▸ REQUIRED ACTION
Throughout the listing below, show every line in which "height" occurs.
** Opening PROVIDED DATA block **
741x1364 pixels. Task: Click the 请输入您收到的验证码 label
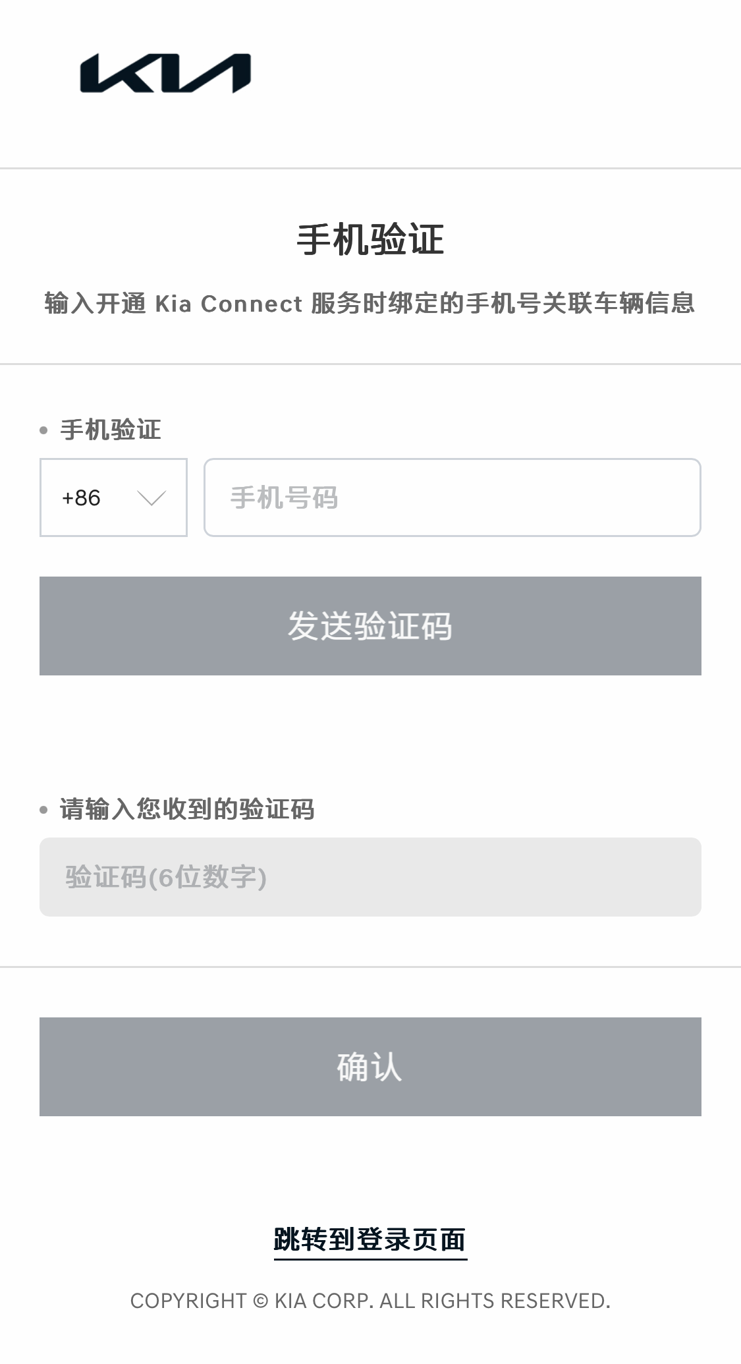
** Closing PROVIDED DATA block **
** Opening PROVIDED DATA block **
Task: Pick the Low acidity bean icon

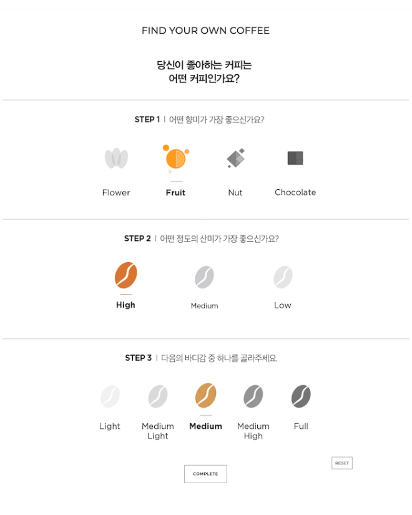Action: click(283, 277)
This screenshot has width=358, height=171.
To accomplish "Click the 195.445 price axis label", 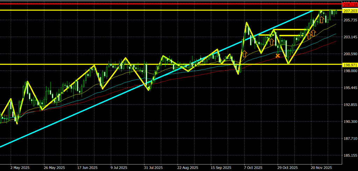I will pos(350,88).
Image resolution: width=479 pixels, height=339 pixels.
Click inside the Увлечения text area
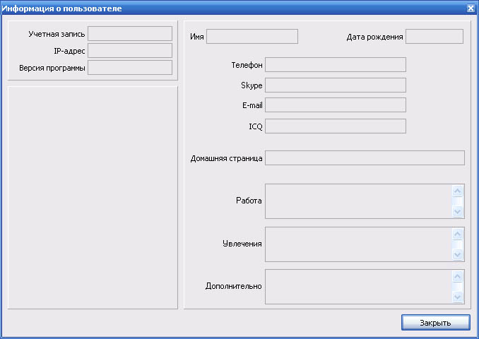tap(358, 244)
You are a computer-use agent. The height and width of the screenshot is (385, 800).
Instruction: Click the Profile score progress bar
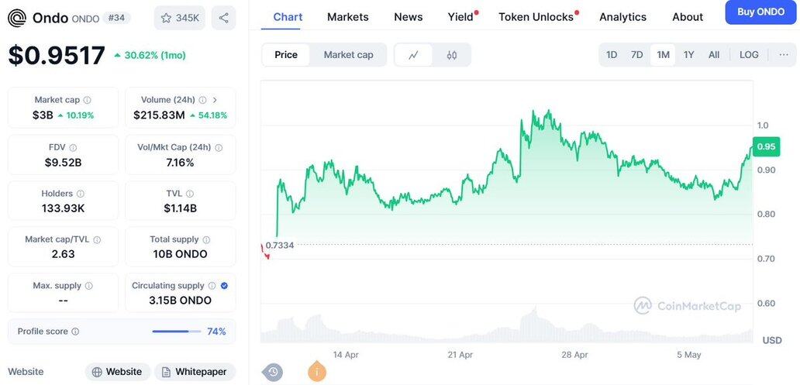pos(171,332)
** Closing PROVIDED DATA block **
▸ WRITTEN ANSWER
This screenshot has width=358, height=171.
Image resolution: width=479 pixels, height=339 pixels.
You are a computer-use agent. The height and width of the screenshot is (385, 800).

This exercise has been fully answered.